Он написал: «Не закочилась, на витвях, исчо». Но написал.
— Продолжаем: «.. весна еще далеко». Двоеточие. Вы поставили двоеточие? «…Еще далеко: ни одного цветущего дерева, ни одного куста, на котором раскрылись бы первые листочки…»
—
Синьор учитель…Мартинелли поднимает руку. Ему нужно выйти.
— Ты закончил писать?
— Нет еще.
— Выйдешь, когда закончишь.
Он смотрит на меня с удивлением.
— Иди, — говорю я ему, жалея, что на минуту превратился в старого злого безнадежного учителя.
Я бы диктовал дальше, но боюсь, что продолжу диктовать глупости.
— Ладно, достаточно. Посмотрим ошибки.
Я с ужасом понимаю, что радуюсь их ошибкам, радуюсь возможности поставить плохие оценки. Я оставляю в ящике красный карандаш, которым отмечают негрубые ошибки. И беру только синий. Мальчишки таращат на меня глаза: «Всегда был таким добрым…»
И вот уже Манили начинает плакать — я поставил ему тройку.
Джордани тоже весь в слезах — и он получил трояк. Те глаза, что недавно смеялись, сейчас полны слез. В полной тишине слезы падают вниз и расплываются на красной обложке тетради, тоже становясь красными.
Мартинелли все еще не вернулся.
Я ставлю еще несколько троек, пару четверок с минусами, заставляю расплакаться еще пару ребят, потом посылаю за Мартинелли. Его нигде нет.
— Ну я с ним разберусь, пусть только вернется! Дайте-ка мне сюда его тетрадь.
И я вывожу под недописанным диктантом огромную двойку, на полстраницы.
Учителей тоже иногда неплохо бы ставить в угол.

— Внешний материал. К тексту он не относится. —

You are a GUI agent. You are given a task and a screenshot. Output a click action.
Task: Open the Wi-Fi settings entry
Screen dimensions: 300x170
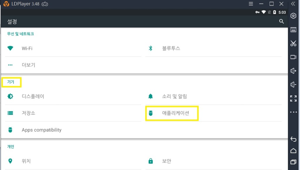click(x=73, y=48)
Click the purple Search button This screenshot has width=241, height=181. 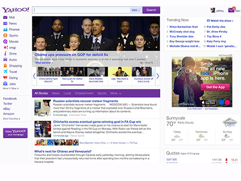151,10
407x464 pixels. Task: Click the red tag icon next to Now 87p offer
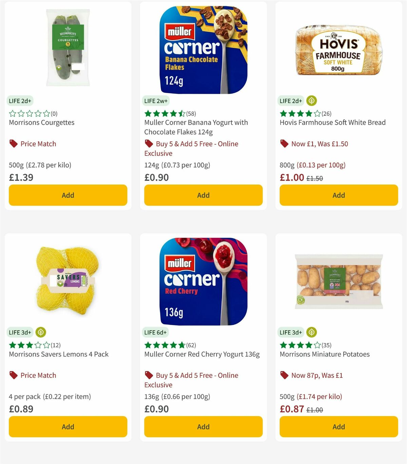pos(284,375)
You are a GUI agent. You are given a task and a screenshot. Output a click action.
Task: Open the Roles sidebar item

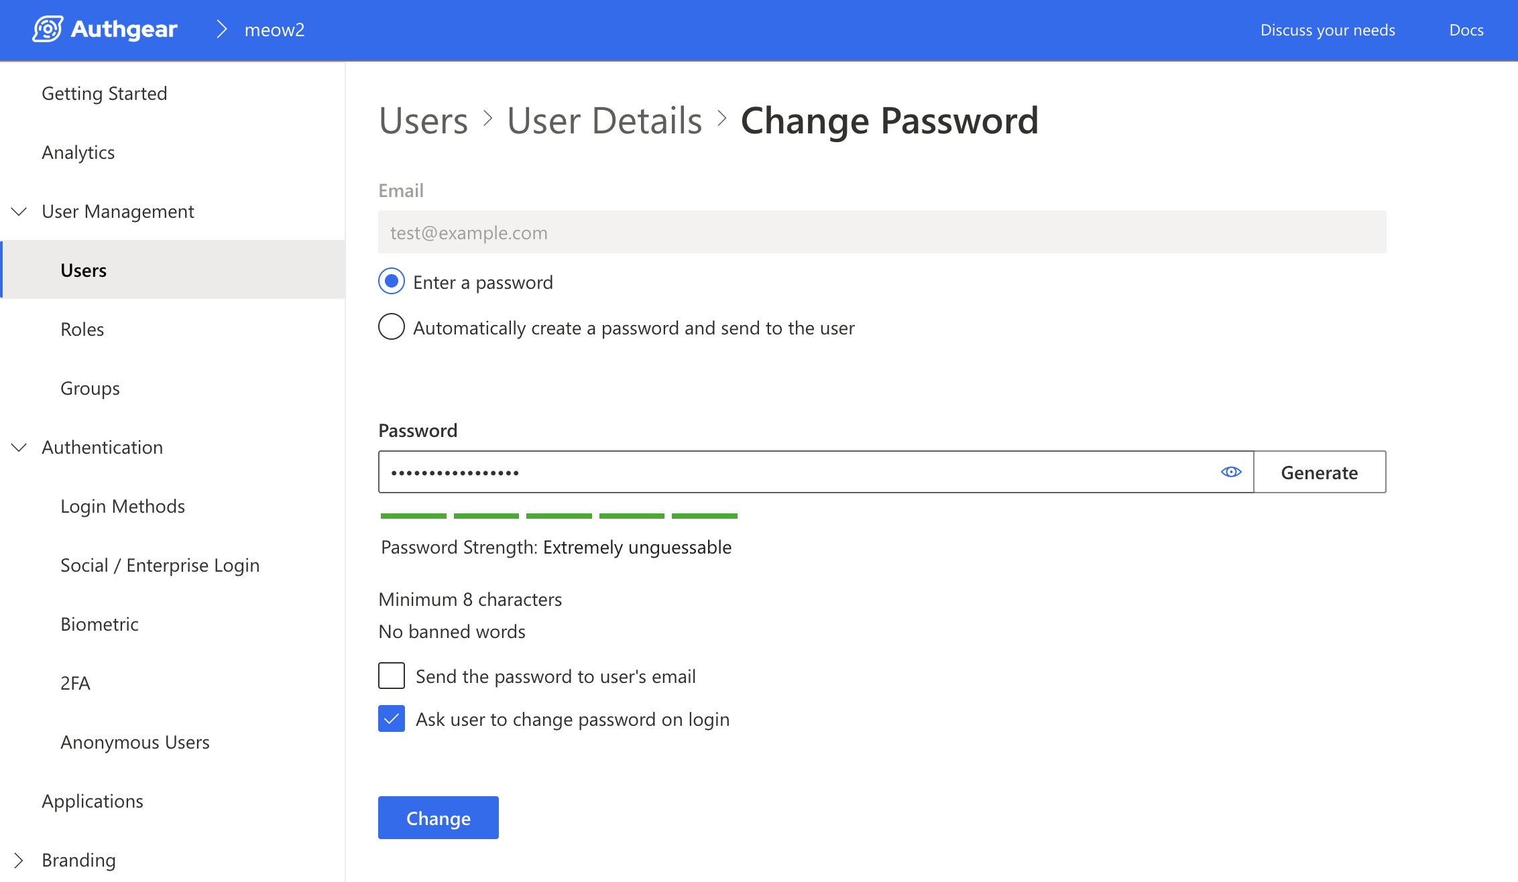pyautogui.click(x=82, y=330)
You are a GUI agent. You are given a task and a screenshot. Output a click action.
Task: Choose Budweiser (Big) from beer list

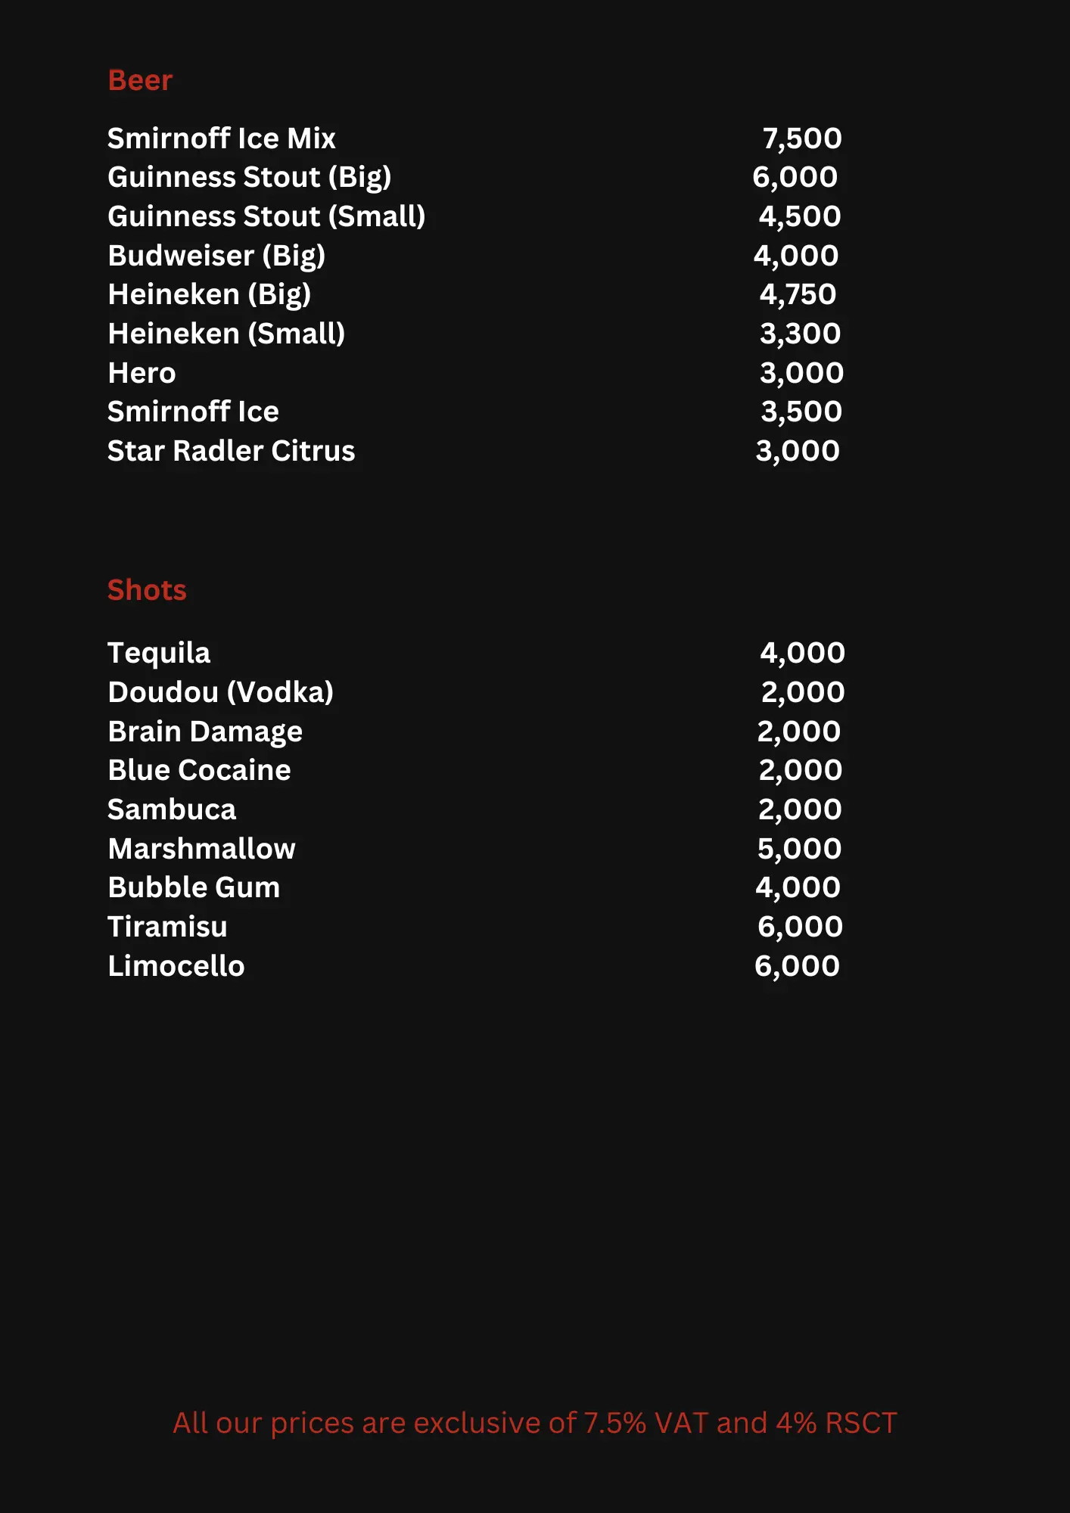point(216,256)
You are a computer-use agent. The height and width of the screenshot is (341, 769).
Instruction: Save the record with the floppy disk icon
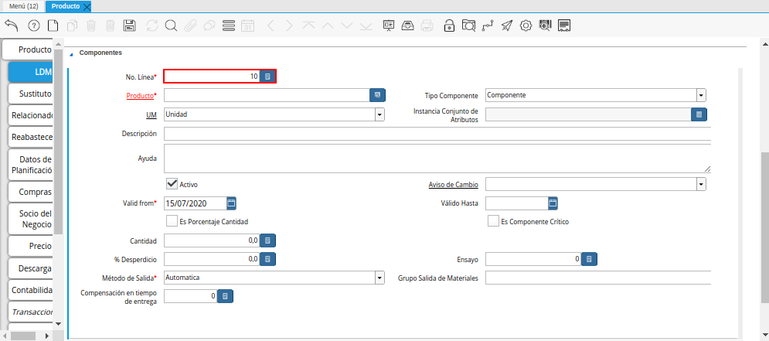[x=129, y=26]
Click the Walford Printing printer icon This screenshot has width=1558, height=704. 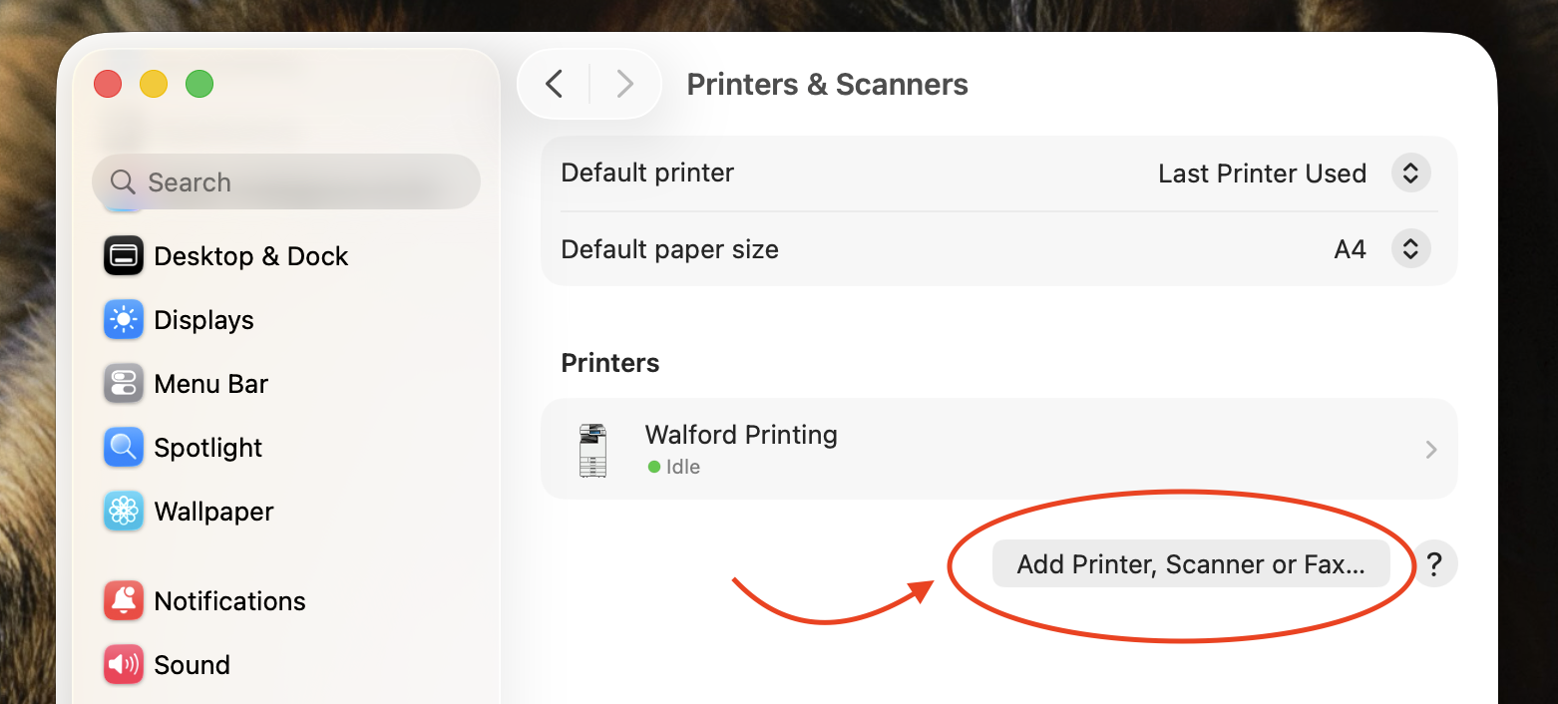click(592, 450)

Я сам выхожу искать Мартинелли. Спрашиваю у дежурного. Он его не видел. Ну, ясно, спал, как всегда. В первый раз в жизни я, никогда и словом не обидевший обслуживающий персонал, говорю дежурному такое, что он подпрыгивает на месте. Потом спускаюсь по лестнице и спрашиваю у вахтера.
Двери школы закрываются на время уроков — Мартинелли никак не мог выйти. Я возвращаюсь наверх, обшариваю все помещения, навстречу мне идет директор, я говорю ей, что пропал ученик. Директрисы не могут жить без расследований. Она заходит в класс, восстанавливает цепь событий, велит позвать дежурного и вахтера и заключает, что Мартинелли не мог выйти за территорию школы. Маэстро Пальяни, с натянутым на глаза шарфом, знаком показывает ребятам, чтобы они делали вид, что его не замечают, но сложенными кончиками пальцев и кивком головы спрашивает у них: «Кто пропал?»
Дело усложняется. Скоро уже о нем будет знать вся школа: учителя начнут выглядывать в коридор, но не слишком смело, опасаясь встретить директора, а мальчишки воспользуются моментом, примутся запускать бумажные самолетики и устроят войну линейками.
Конечно, во всем виноват я — я же разрешил Мартинелли выйти. И директор есть директор, но ведь она еще и женщина: она волнуется, как волновалась бы за своего внука, если бы тот потерялся. Только мальчишки спокойны, все как один. У Джордани на физиономии слезы давно обсохли, и он снова хихикает.
— Ты знаешь, куда подевался Мартинелли?
— Он во дворе, синьор учитель.
Мигом вниз по лестнице — я и директриса. Она, конечно же, добежит гораздо позже, а я уже там — осматриваюсь вокруг и вижу Мартинелли: он стоит с невозмутимым видом и неотрывно на что-то смотрит.
Я подхожу поближе: он рассматривает маленькое деревце, растущее в каменной вазе, и осторожно гладит первые зеленые листочки.
— А вы говорили, что весна еще далеко, синьор учитель.
А вот и запыхавшаяся директриса. Сложно будет ей все объяснить.